Windows 11 is scheduled to begin reaching users as of October 5, 2021. That is less than two weeks at this time, and if we have seen something, those of us who have been participating in the Insider Program for more than five years, it is that there is very little that will change in the final version compared to the latest builds semi-stable that have been released on the beta channel.
Personally I like what they are doing with Windows 11 and I have already decided to permanently move from Windows 10. However, this does not mean that the system is ready, in fact, the state of some elements is even shameful, and what’s going on with File Explorer right now is … disastrous.
Do you draw attention to detail to this?
In the video above you can see how doing a simple navigation through the URL bar of Windows Explorer 11 results in an amazing walk through different interfaces, which have nothing to do with that “visual revolution” and that consistency that they both promise and do not deliver.
The new Explorer looks pretty and minimalist to the naked eye, and the controversial ribbon menu is gone .. or is it? It depends on how you open and what you open in the Explorer.
First note the small detail that clicking on the button to display the locations menu, shows another incomplete element that does not have rounded edges (less than two weeks, people).
If we use that menu to go to our user folder, or a library or This computer, nothing out of the ordinary happens. But, if we decide to use it to go to the Control Panel (which remains as a quick location there) and then click on the up arrow to go back … surprise, it’s Windows 10 Explorer with ribbon menu and everything.
Not only completely change the interface to the old one, but the right click also changes and shows the old style.

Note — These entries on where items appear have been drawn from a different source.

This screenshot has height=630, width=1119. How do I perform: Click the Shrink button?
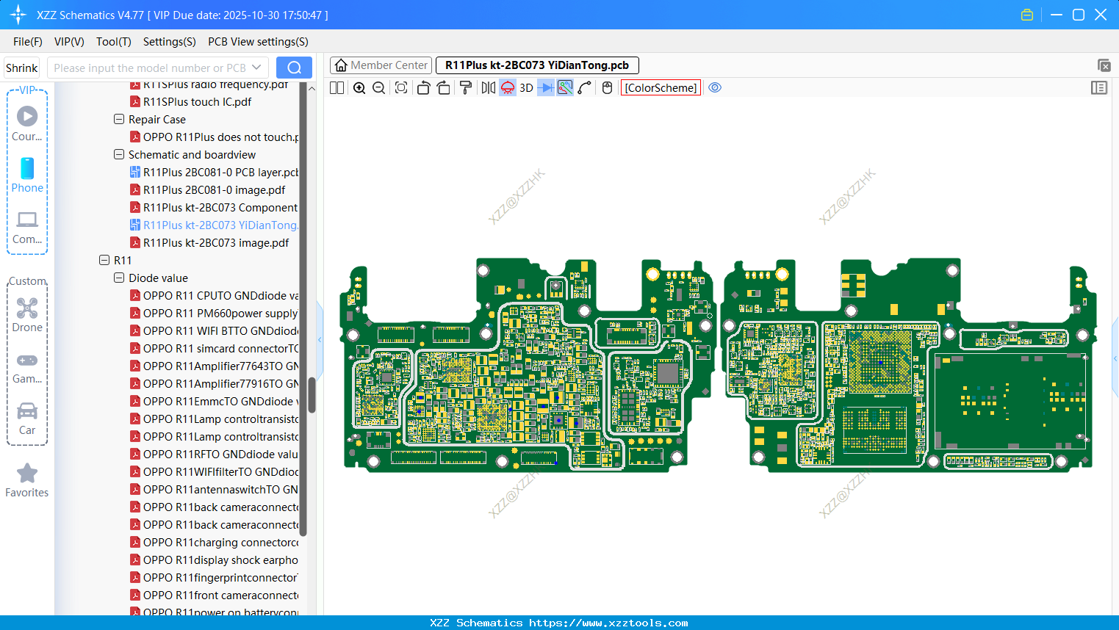point(22,68)
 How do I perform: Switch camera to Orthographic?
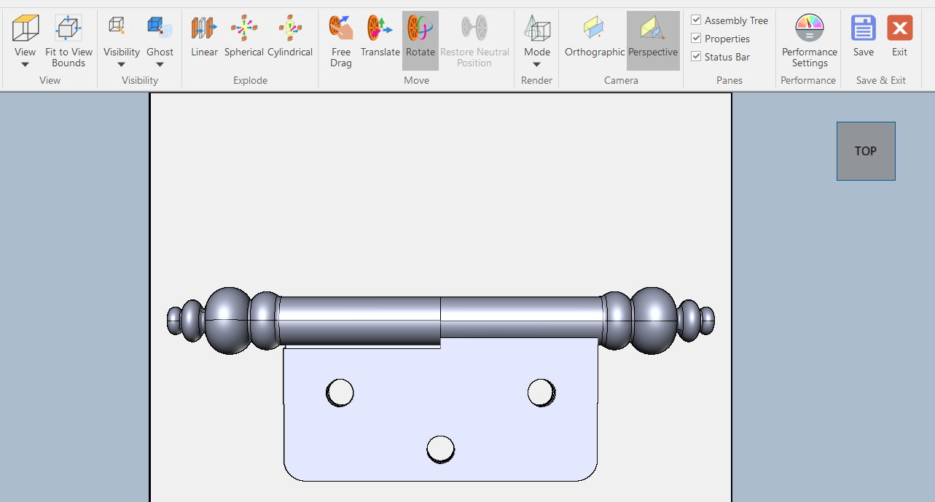[594, 29]
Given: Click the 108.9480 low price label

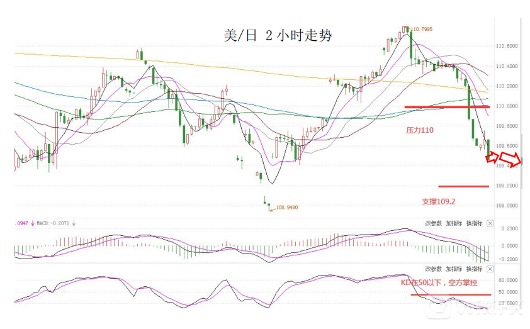Looking at the screenshot, I should (x=287, y=208).
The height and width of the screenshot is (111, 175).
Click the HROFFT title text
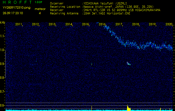pyautogui.click(x=17, y=2)
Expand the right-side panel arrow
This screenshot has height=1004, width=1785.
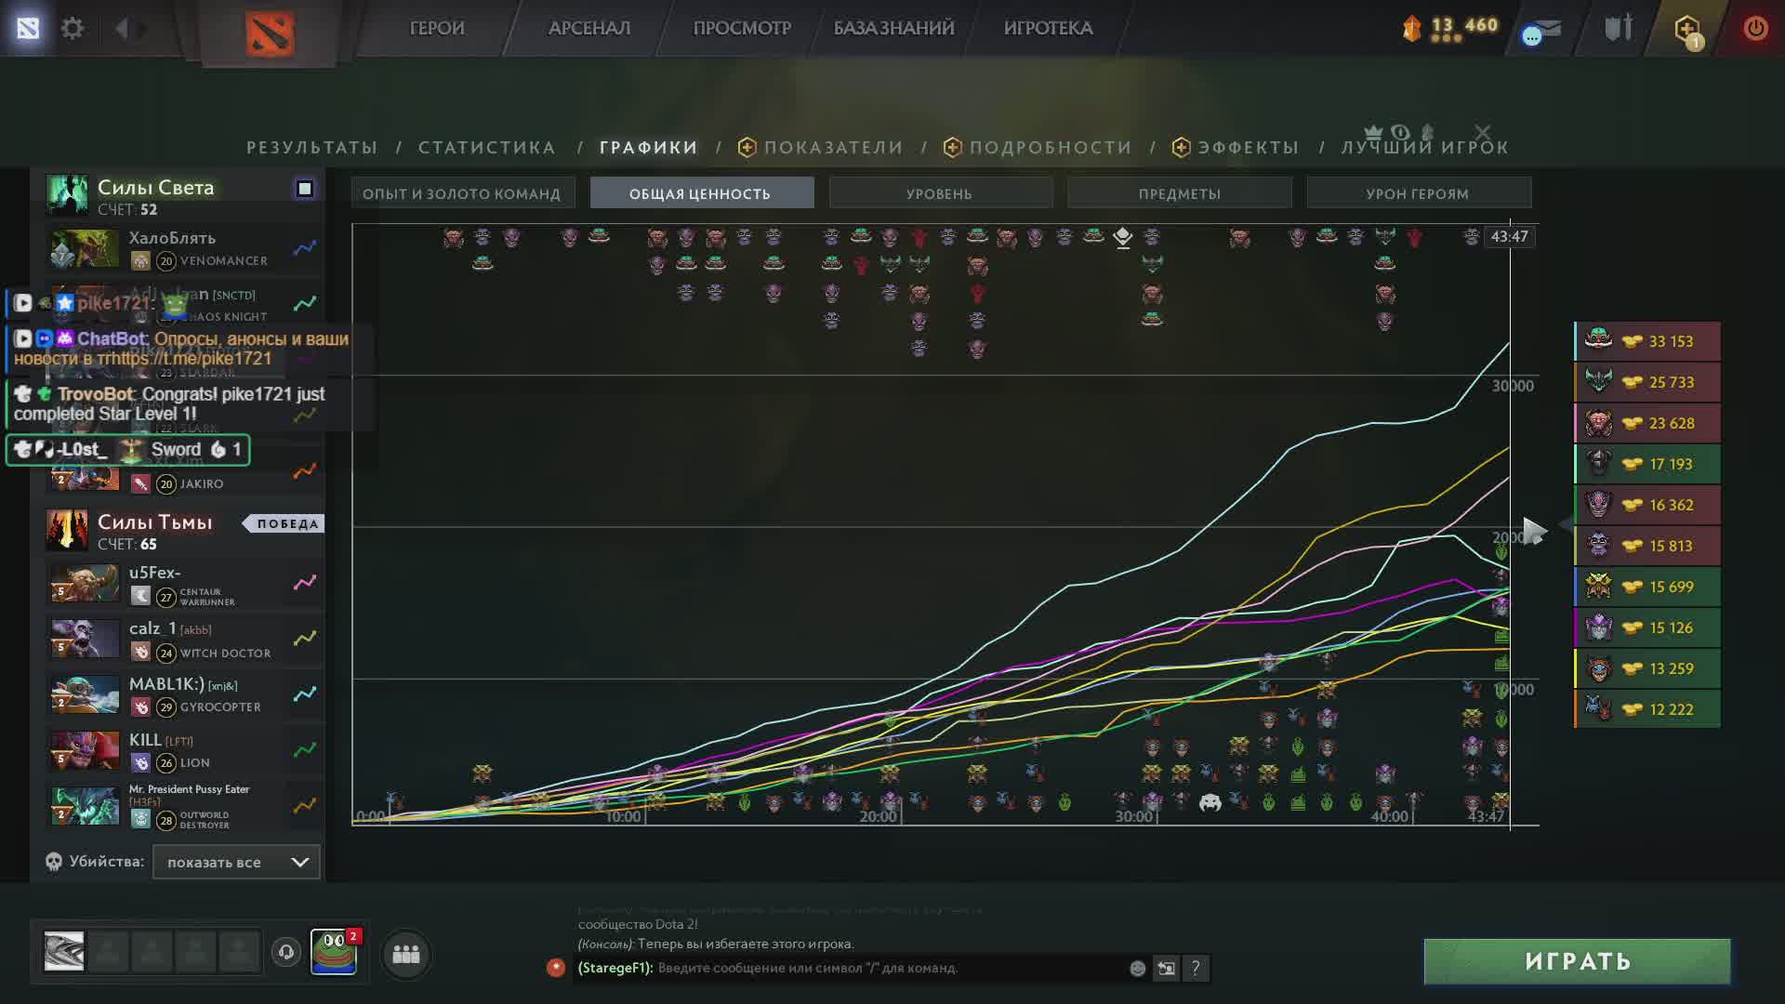click(1535, 531)
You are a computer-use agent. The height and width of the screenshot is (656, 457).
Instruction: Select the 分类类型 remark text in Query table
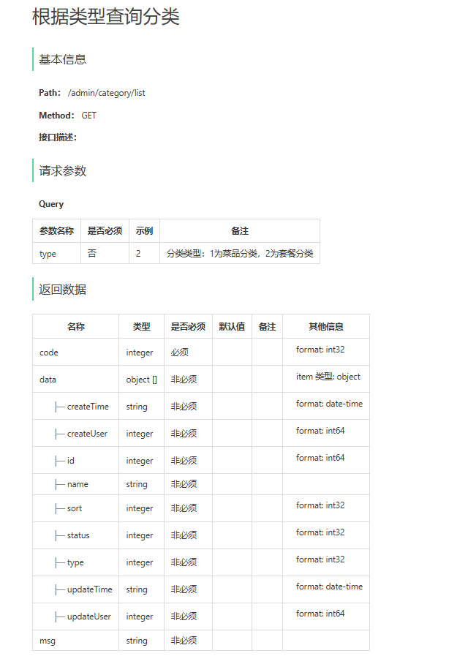(240, 253)
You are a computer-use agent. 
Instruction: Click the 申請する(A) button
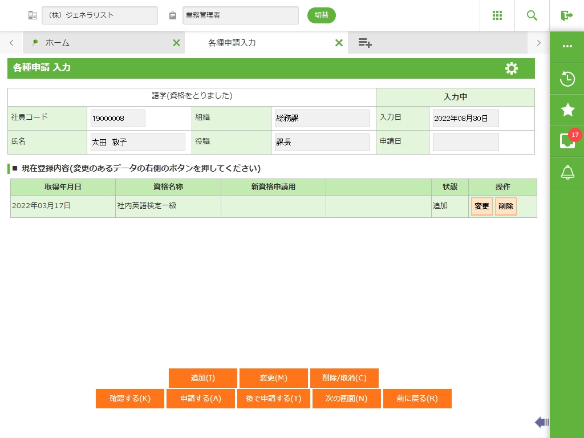point(201,399)
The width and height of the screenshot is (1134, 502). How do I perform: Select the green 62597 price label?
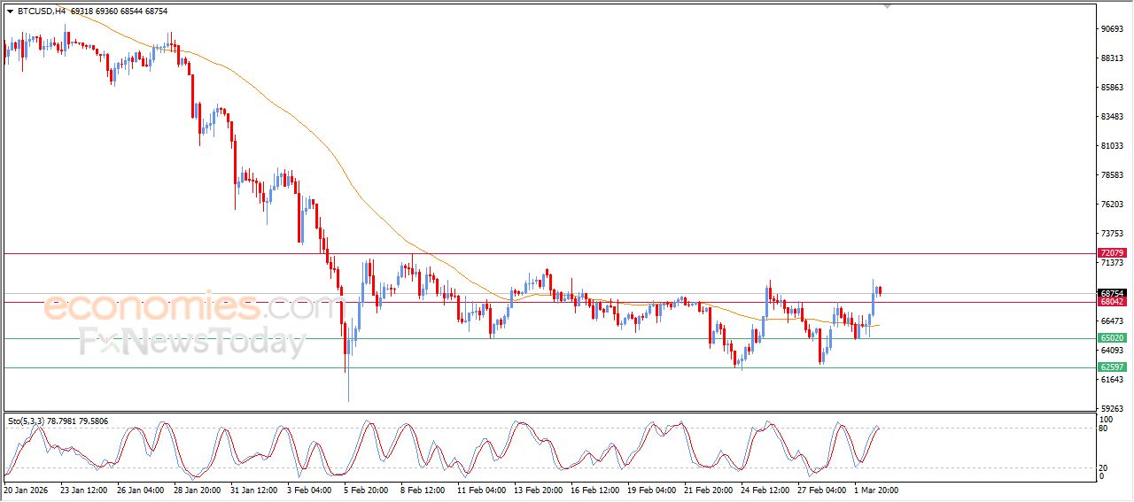1111,367
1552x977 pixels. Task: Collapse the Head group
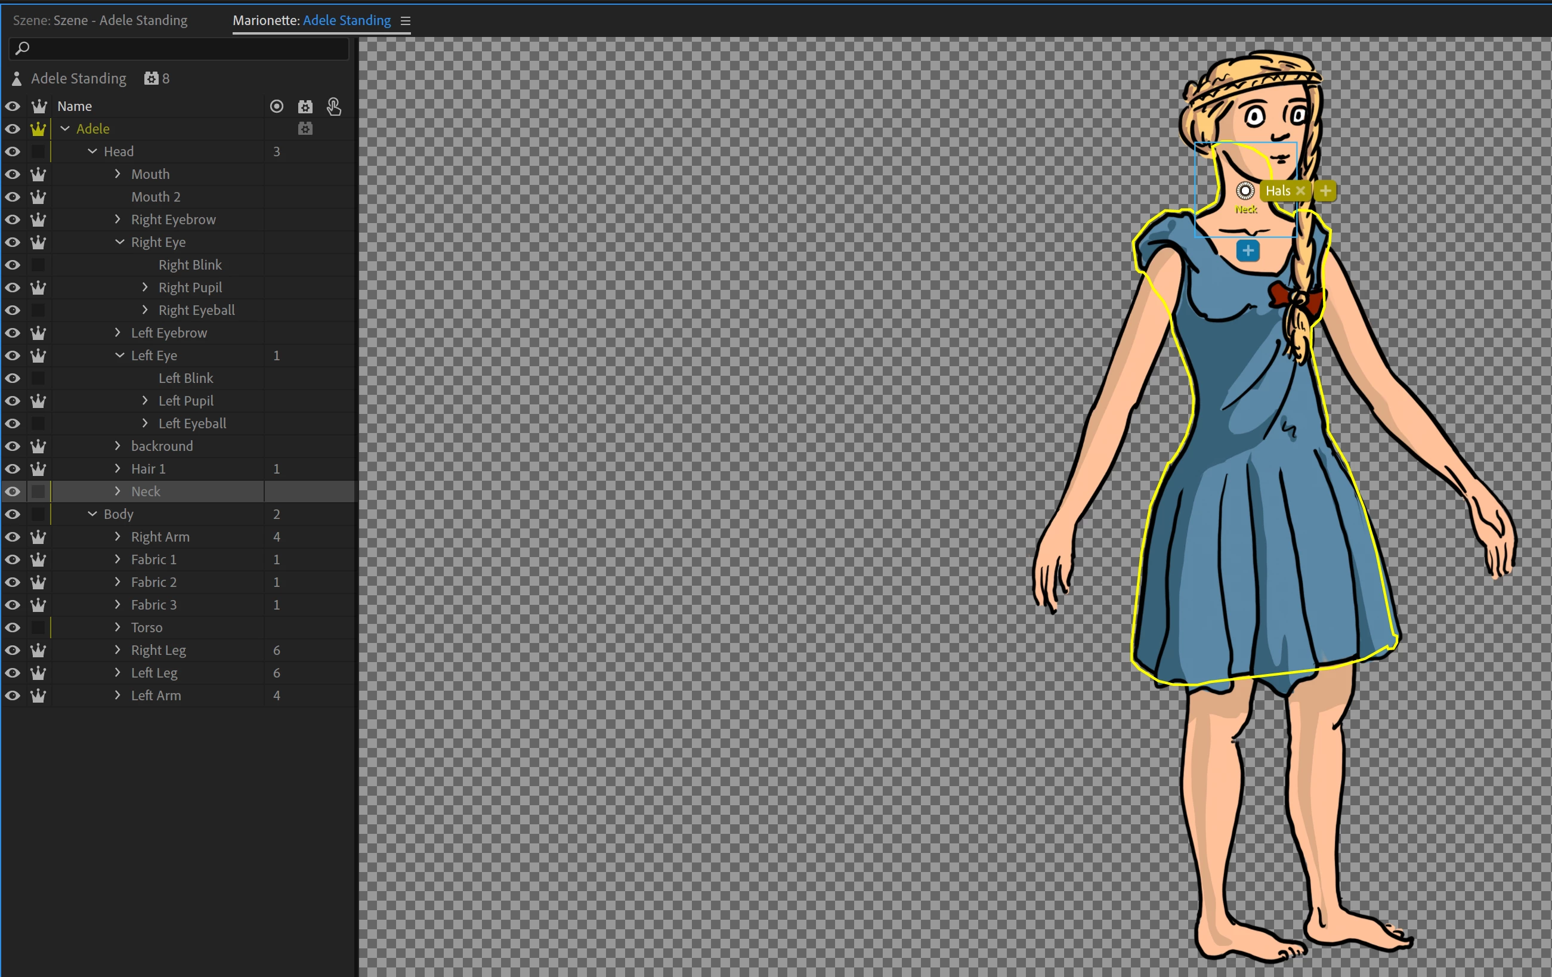tap(92, 151)
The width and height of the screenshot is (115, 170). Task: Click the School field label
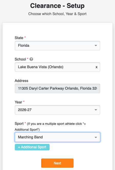click(20, 59)
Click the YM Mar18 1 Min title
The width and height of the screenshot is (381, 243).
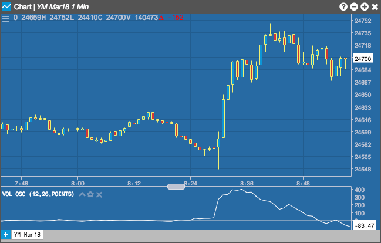click(63, 7)
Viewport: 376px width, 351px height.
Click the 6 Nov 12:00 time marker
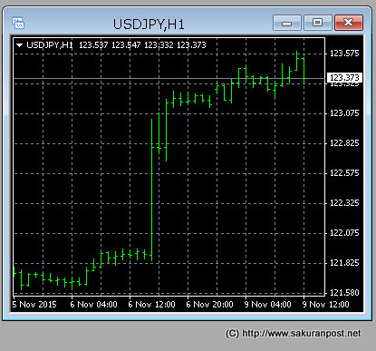pyautogui.click(x=151, y=305)
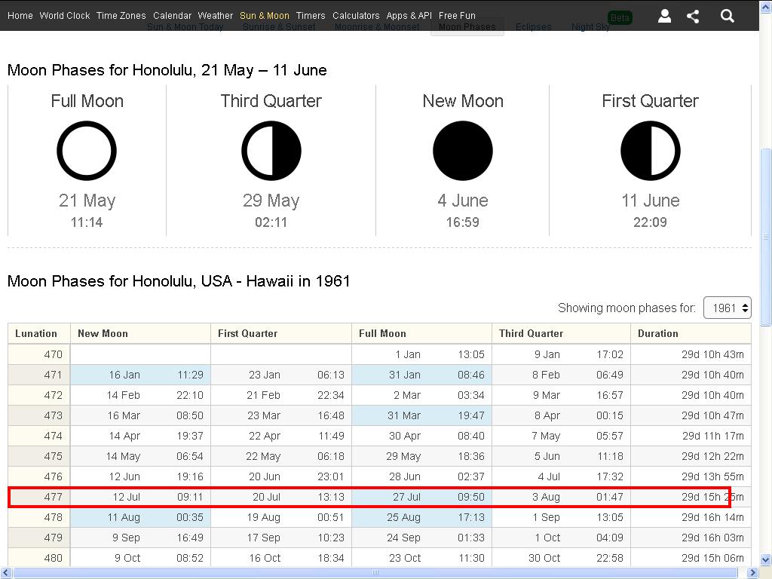
Task: Click the green Beta badge
Action: [620, 17]
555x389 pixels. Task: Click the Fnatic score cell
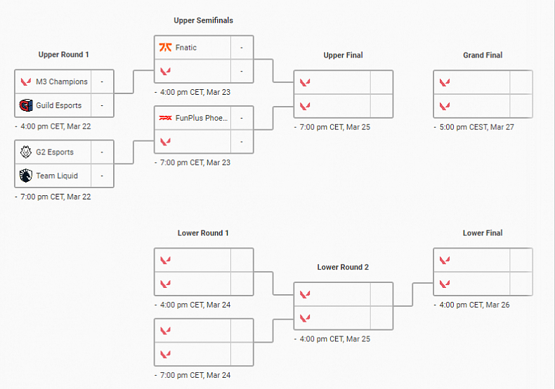[242, 48]
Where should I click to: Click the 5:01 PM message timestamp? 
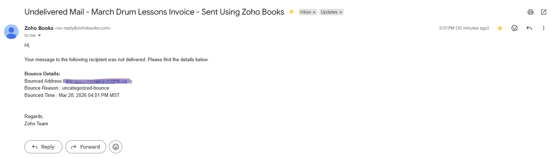pyautogui.click(x=464, y=28)
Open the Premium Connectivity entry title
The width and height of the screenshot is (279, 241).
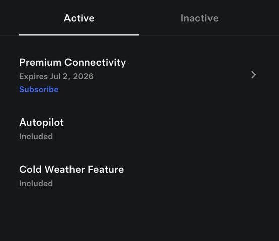click(x=73, y=62)
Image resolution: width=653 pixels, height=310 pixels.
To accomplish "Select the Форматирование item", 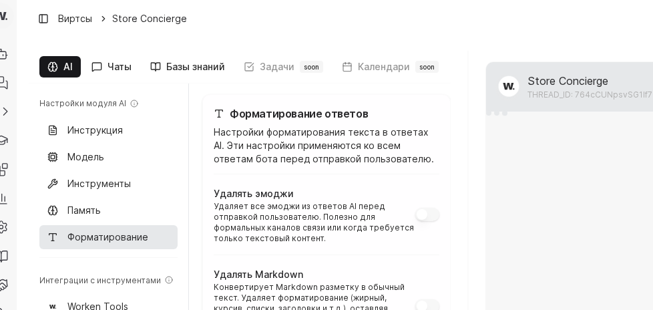I will point(107,237).
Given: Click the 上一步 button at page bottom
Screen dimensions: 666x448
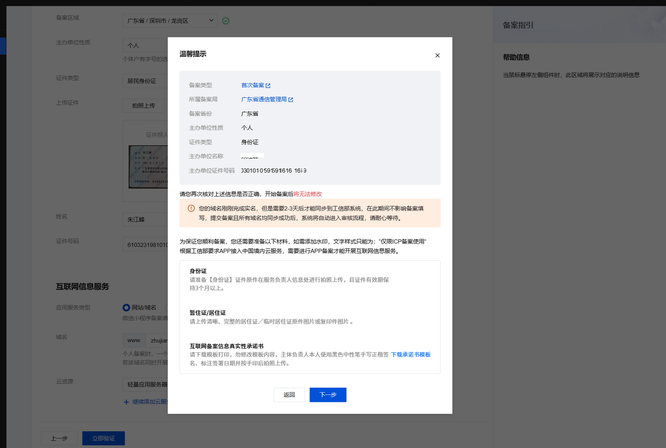Looking at the screenshot, I should (x=59, y=438).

But there not for everything, if we decide to go to a folder like Contacts within your user, the File Explorer changes again, this time for one more similar to Windows 7. Attention to detail from another level.
I dare to bet that this will continue to be the case in the final version of Windows 11, stable they call her. I really want to be wrong and I hope that that promise from Panos Panay during the Windows 11 announcement in which he spoke of “attention to detail” with such passion is worth something, but I am not optimistic.
The good news in all of this is that upgrading to Windows 11 is completely optional, and Windows 10 will continue to be supported until 2025. What I don’t understand is the rush to launch a Windows 11 that clearly could benefit from a few more months of being polished. It is that even to return basic functions that have been removed from the taskbar we will have to wait until the end of 2022. Incomprehensible.